On 07/04/17 22:19, Michael S. Tsirkin wrote:
> On Fri, Apr 07, 2017 at 08:17:44PM +0100, Jean-Philippe Brucker wrote:
>> There are a number of advantages in a paravirtualized IOMMU over a full
>> emulation. It is portable and could be reused on different architectures.
>> It is easier to implement than a full emulation, with less state tracking.
>> It might be more efficient in some cases, with less context switches to
>> the host and the possibility of in-kernel emulation.
> 
> Thanks, this is very interesting. I am read to read it all, but I really
> would like you to expand some more on the motivation for this work.
> Productising this would be quite a bit of work. Spending just 6 lines on
> motivation seems somewhat disproportionate. In particular, do you have
> any specific efficiency measurements or estimates that you can share?

The main motivation for this work is to bring IOMMU virtualization to the
ARM world. We don't have any at the moment, and a full ARM SMMU
virtualization solution would be counter-productive. We would have to do
it for SMMUv2, for the completely orthogonal SMMUv3, and for any future
version of the architecture. Doing so in userspace might be acceptable,
but then for performance reasons people will want in-kernel emulation of
every IOMMU variant out there, which is a maintenance and security
nightmare. A single generic vIOMMU is preferable because it reduces
maintenance cost and attack surface.

The transport code is the same as any virtio device, both for userspace
and in-kernel implementations. So instead of rewriting everything from
scratch (and the lot of bugs that go with it) for each IOMMU variation, we
reuse well-tested code for transport and write the emulation layer once
and for all.

Note that this work applies to any architecture with an IOMMU, not only
ARM and their partners'. Introducing an IOMMU specially designed for
virtualization allows us to get rid of complex state tracking inherent to
full IOMMU emulations. With a full emulation, all guest accesses to page
table and configuration structures have to be trapped and interpreted. A
Virtio interface provides well-defined semantics and doesn't need to guess
what the guest is trying to do. It transmits requests made from guest
device drivers to host IOMMU almost unaltered, removing the intermediate
layer of arch-specific configuration structures and page tables.

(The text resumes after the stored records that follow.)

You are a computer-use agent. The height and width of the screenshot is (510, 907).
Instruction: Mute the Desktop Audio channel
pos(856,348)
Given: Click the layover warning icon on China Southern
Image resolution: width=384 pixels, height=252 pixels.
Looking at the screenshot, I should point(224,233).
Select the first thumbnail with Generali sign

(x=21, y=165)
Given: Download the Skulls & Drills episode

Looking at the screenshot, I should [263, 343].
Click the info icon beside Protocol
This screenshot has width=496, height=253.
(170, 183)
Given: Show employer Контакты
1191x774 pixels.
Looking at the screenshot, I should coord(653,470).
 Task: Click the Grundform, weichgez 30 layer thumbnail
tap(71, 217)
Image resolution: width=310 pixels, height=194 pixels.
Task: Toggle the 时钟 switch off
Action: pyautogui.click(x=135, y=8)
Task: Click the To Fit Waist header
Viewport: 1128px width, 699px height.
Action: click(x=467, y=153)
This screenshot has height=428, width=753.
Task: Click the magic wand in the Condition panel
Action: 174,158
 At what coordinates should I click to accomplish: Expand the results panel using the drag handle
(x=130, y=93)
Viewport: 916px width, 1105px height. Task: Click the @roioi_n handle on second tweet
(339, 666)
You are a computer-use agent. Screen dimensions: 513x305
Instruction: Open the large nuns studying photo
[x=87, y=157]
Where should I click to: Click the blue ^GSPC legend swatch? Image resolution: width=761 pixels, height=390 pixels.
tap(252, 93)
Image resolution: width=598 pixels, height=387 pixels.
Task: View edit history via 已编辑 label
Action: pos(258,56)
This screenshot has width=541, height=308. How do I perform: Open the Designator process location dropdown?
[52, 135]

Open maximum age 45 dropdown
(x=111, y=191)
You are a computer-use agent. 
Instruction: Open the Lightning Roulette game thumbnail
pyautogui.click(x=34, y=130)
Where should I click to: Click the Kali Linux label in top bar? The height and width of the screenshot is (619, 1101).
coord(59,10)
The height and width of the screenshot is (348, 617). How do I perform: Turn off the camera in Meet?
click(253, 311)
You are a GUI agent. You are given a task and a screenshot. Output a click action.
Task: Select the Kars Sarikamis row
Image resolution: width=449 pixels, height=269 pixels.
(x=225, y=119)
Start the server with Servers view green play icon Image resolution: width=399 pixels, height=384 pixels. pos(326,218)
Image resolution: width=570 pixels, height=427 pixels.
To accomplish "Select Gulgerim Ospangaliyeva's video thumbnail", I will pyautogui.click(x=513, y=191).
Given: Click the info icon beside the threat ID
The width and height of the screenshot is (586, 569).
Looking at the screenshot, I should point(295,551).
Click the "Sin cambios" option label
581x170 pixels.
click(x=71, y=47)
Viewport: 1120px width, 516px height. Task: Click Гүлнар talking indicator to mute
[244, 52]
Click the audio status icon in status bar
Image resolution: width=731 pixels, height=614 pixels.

Using a portable standard like Virtio also allows for efficient IOMMU
virtualization when guest and host are built for different architectures
(for instance when using Qemu TCG.) In-kernel emulation would still work
with vhost-iommu, but a platform-specific vIOMMUs would have to stay in
userspace.

I don't have any measurements at the moment, it is a bit early for that.
The kvmtool example was developed on a software model and is mostly here
for illustrative purpose, a Qemu implementation would be more suitable for
performance analysis. I wouldn't be able to give meaning to these numbers
anyway, since on ARM we don't have any existing solution to compare it
against. One could compare the complexity of handling guest accesses and
parsing page tables in Qemu's VT-d emulation with reading a chain of
buffers in Virtio, for a very rough estimate.